(Data for finding described items)
══════════════════════════════
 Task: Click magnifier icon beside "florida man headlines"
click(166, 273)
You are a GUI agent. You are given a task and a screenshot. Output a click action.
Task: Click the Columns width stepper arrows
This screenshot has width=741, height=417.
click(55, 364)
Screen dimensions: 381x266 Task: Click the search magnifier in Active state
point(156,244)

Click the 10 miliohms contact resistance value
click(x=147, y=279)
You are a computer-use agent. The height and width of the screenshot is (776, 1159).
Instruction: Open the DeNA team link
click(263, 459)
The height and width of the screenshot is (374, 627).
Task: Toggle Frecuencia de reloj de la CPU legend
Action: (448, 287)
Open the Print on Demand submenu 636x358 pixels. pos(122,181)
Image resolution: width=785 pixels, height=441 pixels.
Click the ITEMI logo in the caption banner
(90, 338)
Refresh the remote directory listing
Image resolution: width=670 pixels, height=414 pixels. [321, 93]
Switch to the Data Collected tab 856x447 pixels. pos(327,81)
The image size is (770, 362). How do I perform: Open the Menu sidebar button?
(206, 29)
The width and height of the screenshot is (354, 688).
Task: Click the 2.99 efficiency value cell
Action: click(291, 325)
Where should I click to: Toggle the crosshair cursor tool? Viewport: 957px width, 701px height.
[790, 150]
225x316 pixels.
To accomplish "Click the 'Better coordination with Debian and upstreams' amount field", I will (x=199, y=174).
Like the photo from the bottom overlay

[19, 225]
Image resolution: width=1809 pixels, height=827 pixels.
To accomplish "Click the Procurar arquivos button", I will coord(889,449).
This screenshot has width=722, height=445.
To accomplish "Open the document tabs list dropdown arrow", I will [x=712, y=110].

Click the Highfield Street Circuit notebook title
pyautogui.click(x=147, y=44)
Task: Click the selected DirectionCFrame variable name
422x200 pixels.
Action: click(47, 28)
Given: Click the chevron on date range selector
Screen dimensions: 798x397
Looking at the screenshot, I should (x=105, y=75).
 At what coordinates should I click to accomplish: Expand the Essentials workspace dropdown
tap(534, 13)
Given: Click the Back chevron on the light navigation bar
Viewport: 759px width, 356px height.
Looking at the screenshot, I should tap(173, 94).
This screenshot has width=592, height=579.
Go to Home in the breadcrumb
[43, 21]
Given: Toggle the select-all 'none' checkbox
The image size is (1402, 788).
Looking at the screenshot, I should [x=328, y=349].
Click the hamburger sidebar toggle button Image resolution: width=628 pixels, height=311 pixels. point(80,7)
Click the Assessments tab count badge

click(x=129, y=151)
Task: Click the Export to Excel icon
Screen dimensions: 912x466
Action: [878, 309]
══════════════════════════════
Rewrite the data above, changing each "Screen dimensions" to "Screen size" and keeping everything else the same.

 Task: Click magnifier icon beside "florida man headlines"
click(166, 273)
You are a GUI agent. You are given a task and a screenshot. Output a click action.
Task: Click the Columns width stepper arrows
This screenshot has width=741, height=417.
click(55, 364)
Screen size: 381x266 Task: Click the search magnifier in Active state
point(156,244)

Click the 10 miliohms contact resistance value
click(x=147, y=279)
You are a computer-use agent. The height and width of the screenshot is (776, 1159).
Instruction: Open the DeNA team link
click(263, 459)
The height and width of the screenshot is (374, 627).
Task: Toggle Frecuencia de reloj de la CPU legend
Action: (448, 287)
Open the Print on Demand submenu 636x358 pixels. pos(122,181)
Image resolution: width=785 pixels, height=441 pixels.
Click the ITEMI logo in the caption banner
(90, 338)
Refresh the remote directory listing
Image resolution: width=670 pixels, height=414 pixels. [321, 93]
Switch to the Data Collected tab 856x447 pixels. pos(327,81)
The image size is (770, 362). How do I perform: Open the Menu sidebar button?
(206, 29)
The width and height of the screenshot is (354, 688).
Task: Click the 2.99 efficiency value cell
Action: click(291, 325)
Where should I click to: Toggle the crosshair cursor tool? Viewport: 957px width, 701px height.
[790, 150]
225x316 pixels.
To accomplish "Click the 'Better coordination with Debian and upstreams' amount field", I will (x=199, y=174).
Like the photo from the bottom overlay

[19, 225]
Image resolution: width=1809 pixels, height=827 pixels.
To accomplish "Click the Procurar arquivos button", I will coord(889,449).
This screenshot has width=722, height=445.
To accomplish "Open the document tabs list dropdown arrow", I will [x=712, y=110].

Click the Highfield Street Circuit notebook title
pyautogui.click(x=147, y=44)
Task: Click the selected DirectionCFrame variable name
422x200 pixels.
Action: click(47, 28)
Given: Click the chevron on date range selector
Screen size: 798x397
Looking at the screenshot, I should (x=105, y=75).
 At what coordinates should I click to accomplish: Expand the Essentials workspace dropdown
tap(534, 13)
Given: Click the Back chevron on the light navigation bar
Viewport: 759px width, 356px height.
Looking at the screenshot, I should tap(173, 94).
This screenshot has width=592, height=579.
Go to Home in the breadcrumb
[43, 21]
Given: Toggle the select-all 'none' checkbox
The image size is (1402, 788).
Looking at the screenshot, I should [x=328, y=349].
Click the hamburger sidebar toggle button Image resolution: width=628 pixels, height=311 pixels. point(80,7)
Click the Assessments tab count badge

click(x=129, y=151)
Task: Click the Export to Excel icon
Screen size: 912x466
Action: [878, 309]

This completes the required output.